Exercise directions: Write out word for word each line from the one containing "Select the checkbox for Ansatt 3" through the close of the listing, including both ends. Pictures do not belong in the copy.

*** Material for this task Section Begins ***

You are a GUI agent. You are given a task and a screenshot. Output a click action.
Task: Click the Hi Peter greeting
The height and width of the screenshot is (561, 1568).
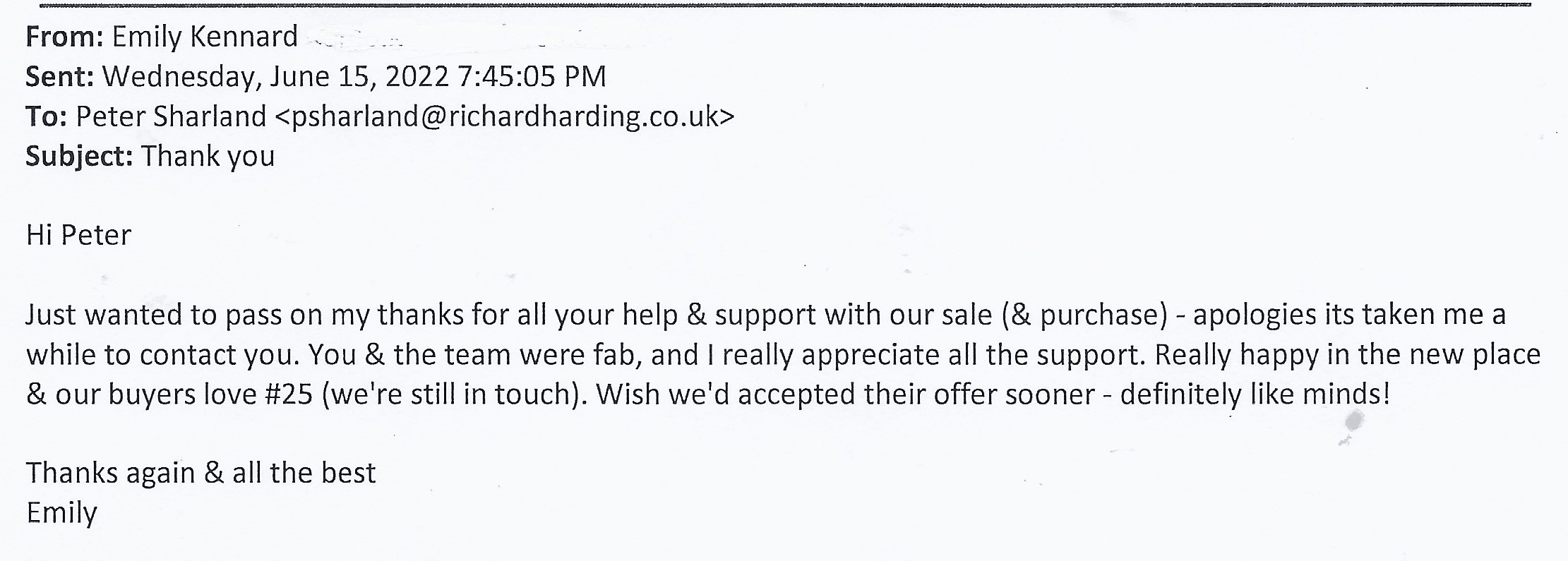tap(78, 235)
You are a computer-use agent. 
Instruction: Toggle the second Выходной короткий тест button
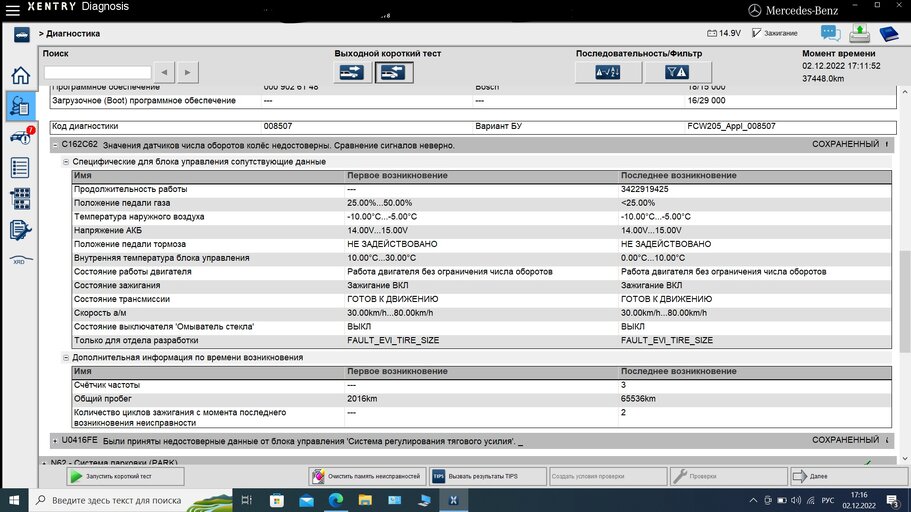(x=393, y=72)
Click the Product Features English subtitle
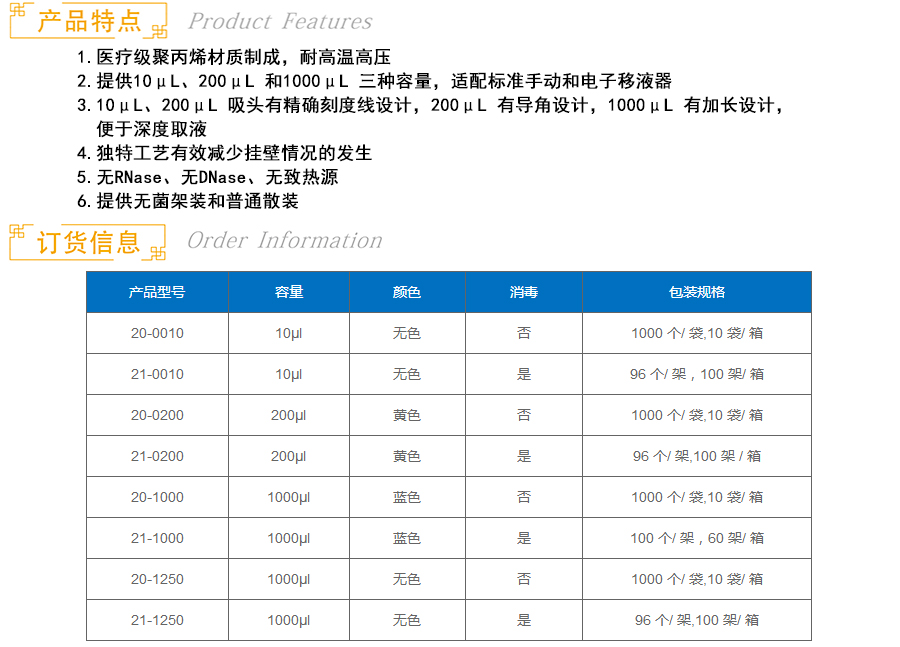The width and height of the screenshot is (900, 647). click(x=280, y=21)
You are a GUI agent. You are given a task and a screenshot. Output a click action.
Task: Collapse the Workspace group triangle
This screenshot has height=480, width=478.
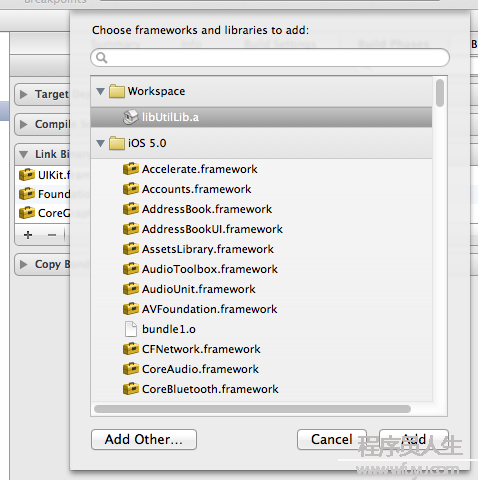tap(100, 91)
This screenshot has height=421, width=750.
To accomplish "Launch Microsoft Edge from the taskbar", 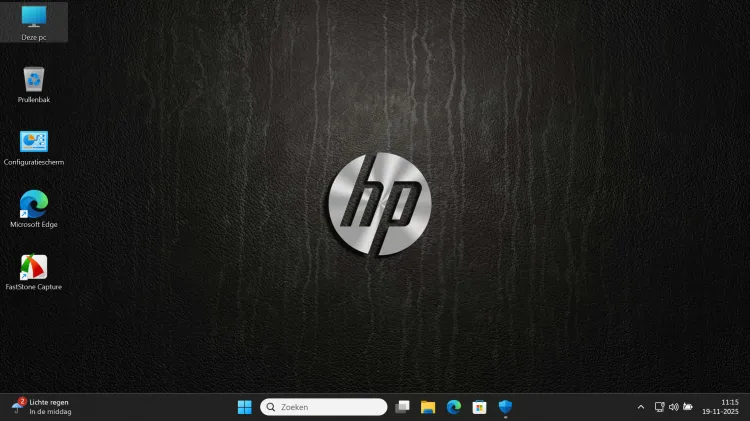I will coord(454,407).
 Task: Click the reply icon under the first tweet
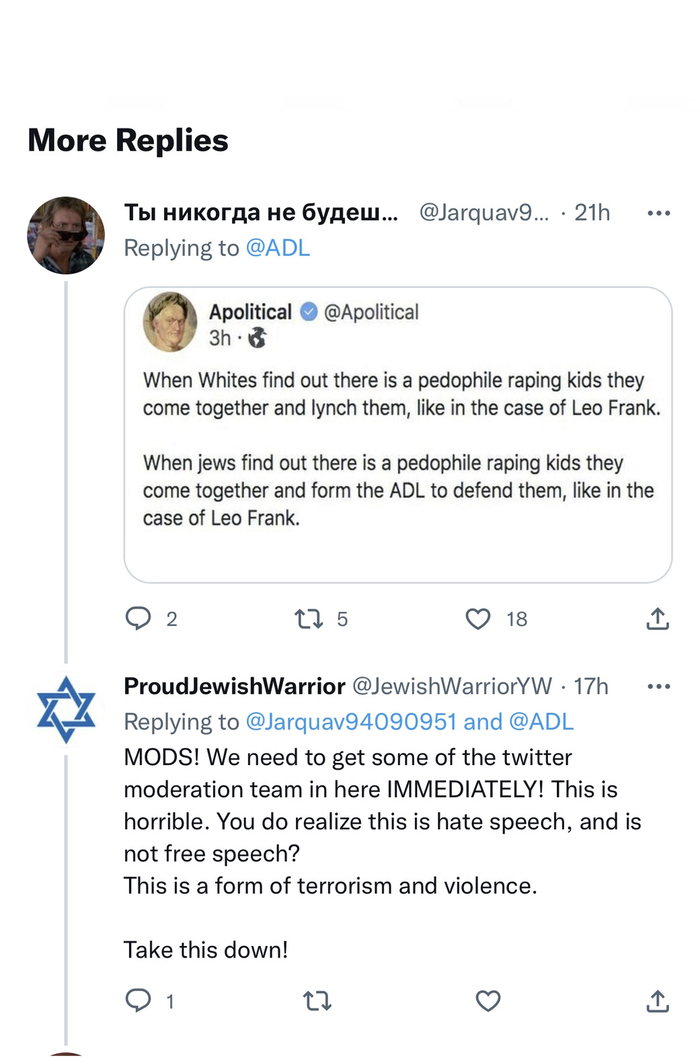tap(138, 619)
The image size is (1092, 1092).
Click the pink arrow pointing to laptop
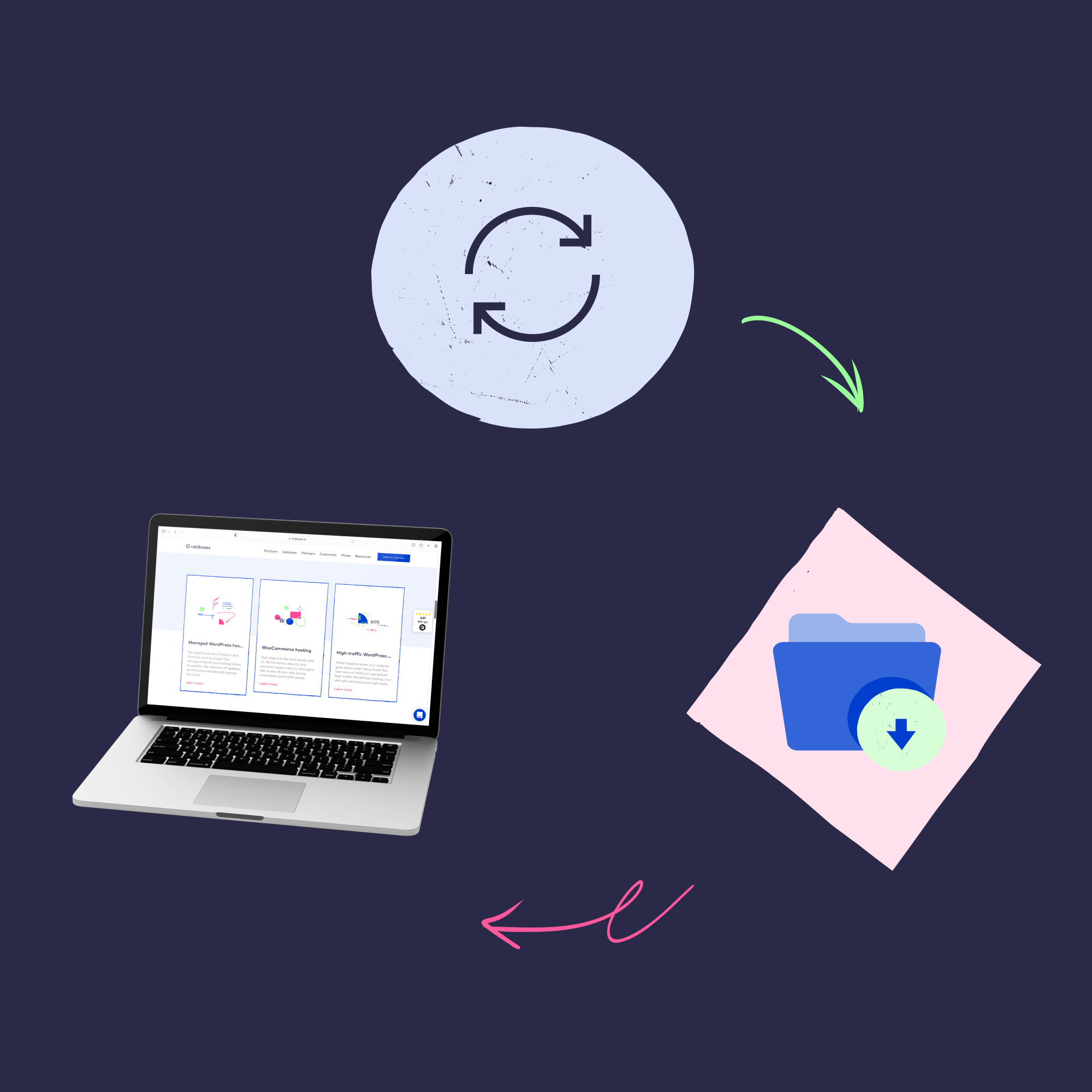coord(560,920)

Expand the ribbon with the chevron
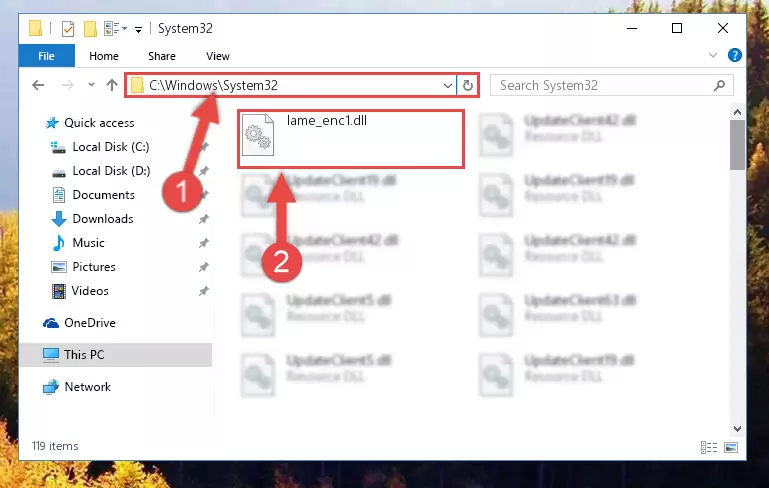(x=713, y=55)
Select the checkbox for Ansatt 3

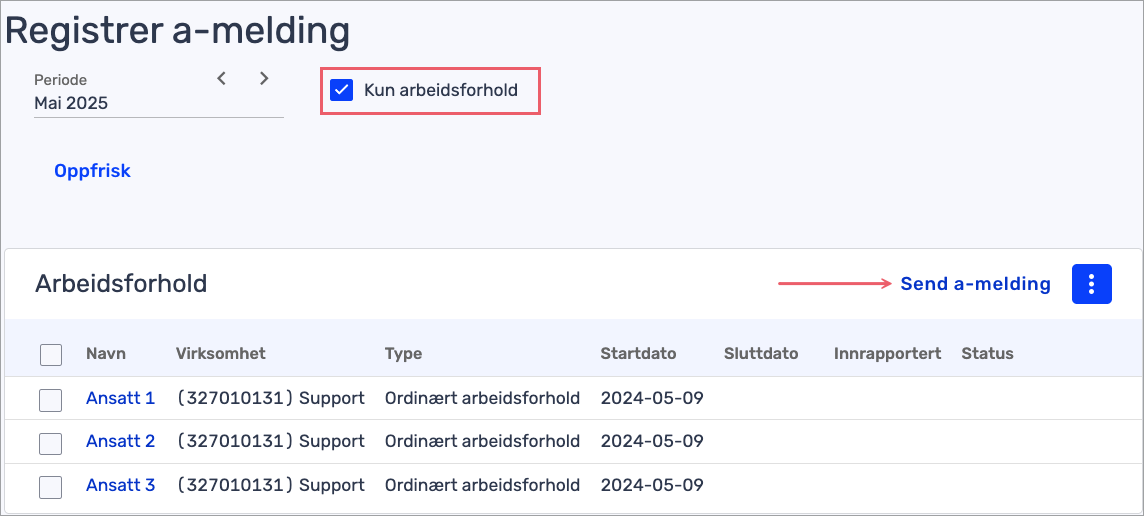coord(50,488)
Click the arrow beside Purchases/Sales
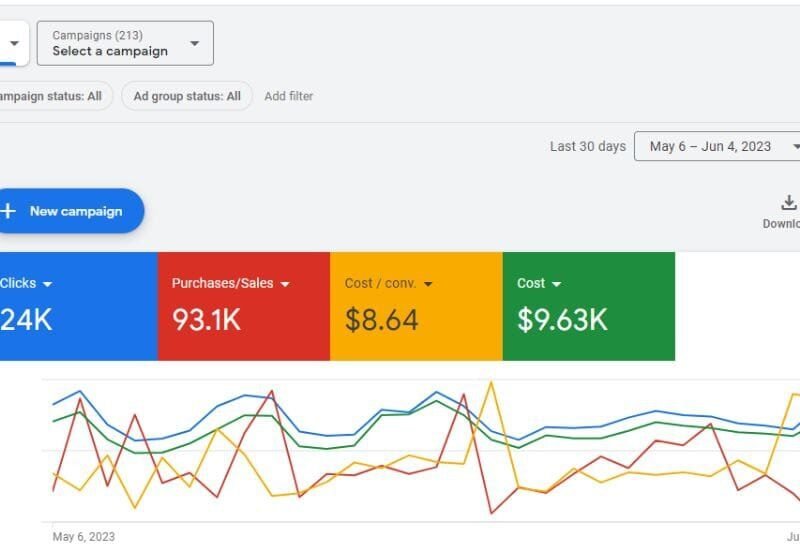The width and height of the screenshot is (800, 551). tap(285, 284)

*** Material for this task Section Ends ***

Written solution:
Select the checkbox for Ansatt 3

coord(50,488)
Click the arrow beside Purchases/Sales
The width and height of the screenshot is (800, 551). tap(285, 284)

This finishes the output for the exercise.